I think deep down inside, I was making assumptions. I was creative and I had a gift for art, therefore God must be calling me to be an artist and so I worked and worked and strove to be an artist full time, professionally, and I always felt pretty stuck and unfulfilled. The thing is if I had been paying attention, I would have realized there was something different in store for me. I’ve been using art as a ministry tool for almost two decades, but I still kind of thought I would make my actual living as a professional artist/designer/etc. True I even pastored a church for almost decade, but it was a very part time pay and an almost full time ministry, but I still relied on something else to pay the bills. The thing is God wants us to rely on Him.

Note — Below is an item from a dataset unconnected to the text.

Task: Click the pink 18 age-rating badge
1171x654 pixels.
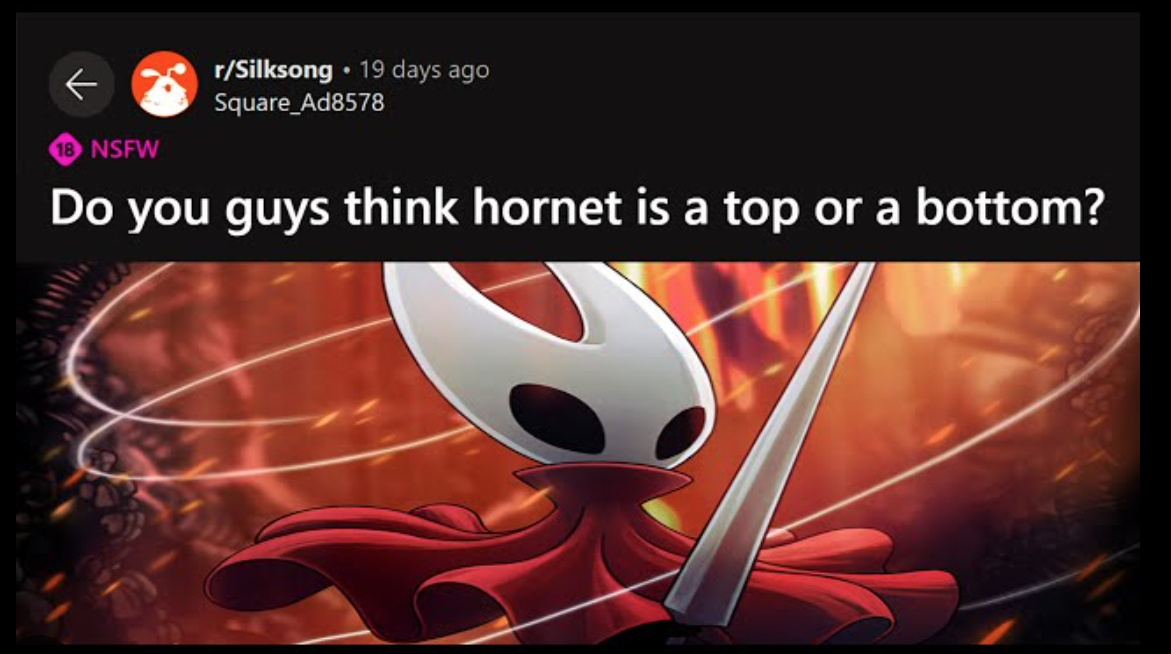Action: [65, 149]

I had to have some help to get to that point. The church closed and God led me to a wonderful church to heal and recover. I started to go out speaking and figured I would do that part time and continue relying on another job for my income. Then the door closed on the job too. Now I didn’t have a choice. I had to rely on the Lord. He opened the door for more speaking and then he led me to a church who needed an interim pastor. It was during my slow speaking time, so I said sure, I can do anything for a couple months. Something strange happened. I fell in love with the people of this church and they showed me they love me too. It didn’t take long to remove “interim” from my title. Here’s the thing. I am making more art, than I ever did as I illustrate my messages for the power points. I am teaching painting through my paint parties. My pastorate is “3/4 time” which means I have a little more free time, and during that time, I create all kinds of other things for my speaking ministry, which I also usually end up sharing with my church. I am writing more and creating more and one last thing, I’m generally pretty happy and fulfilled.

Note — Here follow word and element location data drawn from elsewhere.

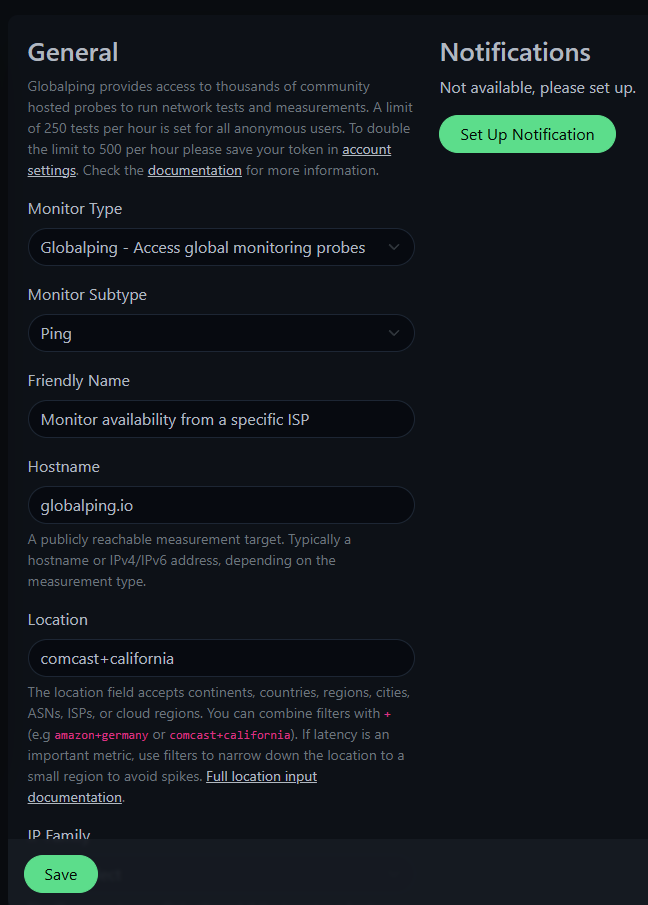Open the account settings link
Image resolution: width=648 pixels, height=905 pixels.
click(x=366, y=150)
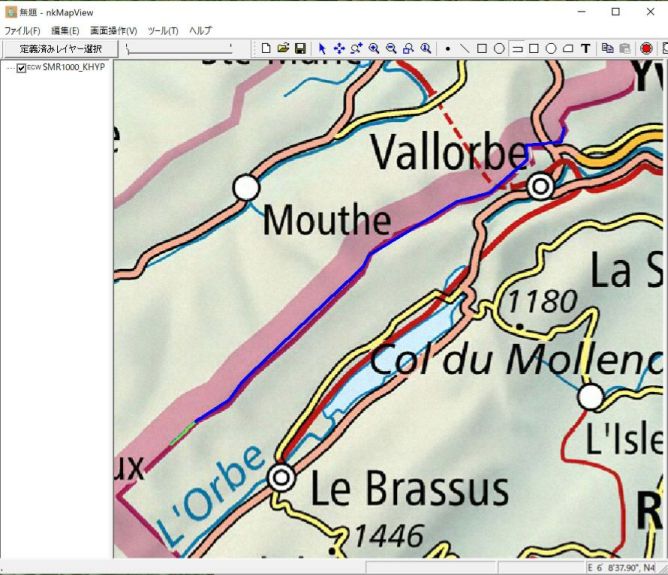Click the zoom in magnifier icon
This screenshot has height=575, width=668.
click(374, 48)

Why do I share this? I share this today for the person who is feeling unfulfilled creatively. For the person who thinks they’re not good enough at their art, because they’re not making a living at it. I guess I am posting what I wish I would have read when I was going through all that same stuff. God has a plan and a purpose for you. Believe it. What if you did your art just for the love of art and incidentally for the love of God? What if you moved forward in faithfulness and relied on God to put you in the right places and the right times?

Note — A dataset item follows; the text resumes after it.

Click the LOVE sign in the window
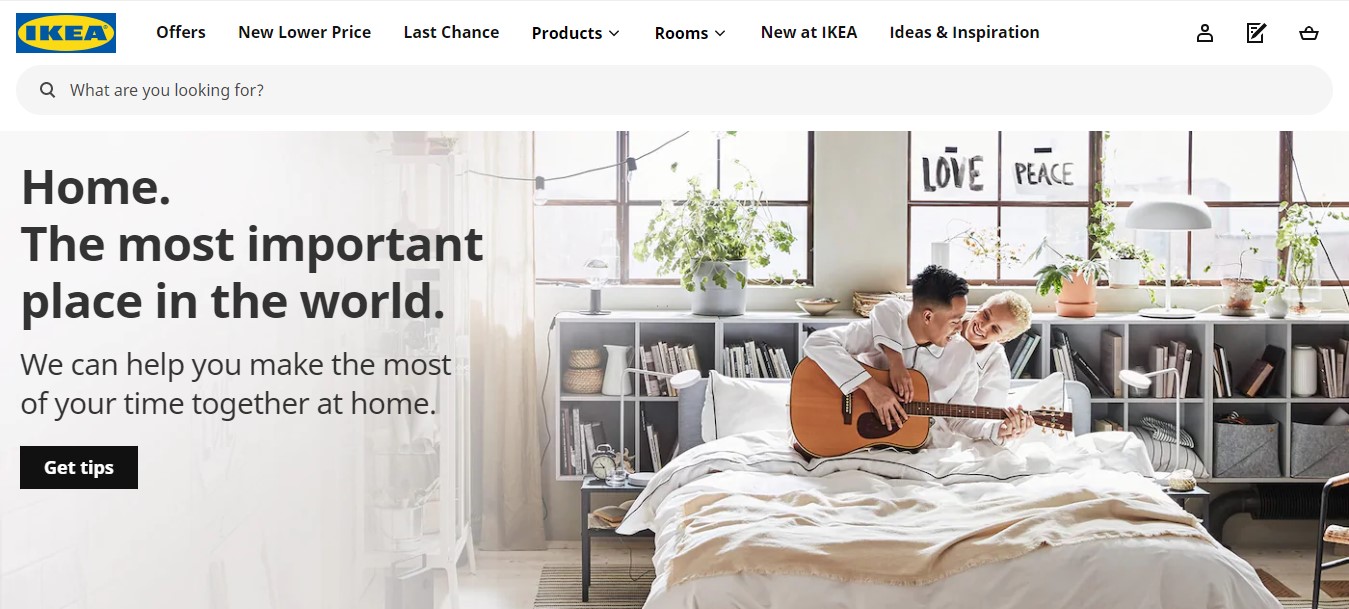The width and height of the screenshot is (1349, 609). 952,173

One last thing, none of the other things during those times when I felt really unfulfilled were wasted. I learned skills that benefit me to this day and I learned to appreciate the life I have now. It’s an amazing blessing, but it’s not always easy and there are times where I am working really hard for long hours. All the things I’ve done in life give me a greater appreciation for all that I have.
Do what you do for the love of it. Work at what is before you like you’re doing it for God and rely on Him to take you where He wants you to be.